Correspondance de Voltaire/1750/Lettre 2072
Enfin d’Arnaud, loin de Manon,
S’en va, dans sa tendre jeunesse,
À Berlin chercher la sagesse
Près de Frédéric-Apollon.
Ah ! j’aurais bien plus de raison
D’en faire autant dans ma vieillesse.
va donc goûter le bonheur
De voir ce brillant phénomène,
Ce conquérant législateur
Qui sut chasser de son domaine
Toute sottise et toute erreur,
Tout dévot et tout procureur,
Tout fléau de l’engeance humaine.
Il verra couler dans Berlin
Les belles eaux de l’Hippocrène,
Non pas comme dans ce jardin[1]
Où l’art avec effort amène
Les naïades de Saint-Germain,
Et le fleuve entier de la Seine
Tout étonné d’un tel chemin ;
Mais par un art bien plus divin,
Par le pouvoir de ce génie
Qui sans effort tient sous sa main
Toute la nature embellie.
Mon d’Arnaud est donc appelé
Dans ce séjour que l’on renomme !
Et, tandis qu’un troupeau zélé
De pèlerins au front pelé
Court à pied dans les murs de Rome,
Pour voir un triste jubilé,
L’heureux d’Arnaud voit un grand homme.
Grand homme que vous êtes ! que votre dernier songe est joli ! Vous dormez comme Horace veillait. Vous êtes un être unique.
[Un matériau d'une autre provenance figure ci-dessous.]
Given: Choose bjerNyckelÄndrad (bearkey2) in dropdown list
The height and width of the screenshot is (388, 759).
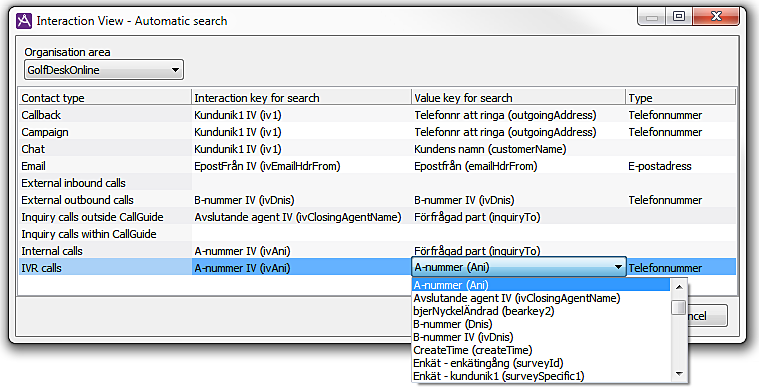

J’enverrai à Votre Majesté, par la première poste, des fatras d’Oreste ; je mettrai ces misères à vos pieds. Une seule de vos lettres, qui ne vous coûtent rien, vaut mieux que nos grands ouvrages, qui nous coûtent beaucoup. Je suis plus que jamais aux pieds de Votre Majesté.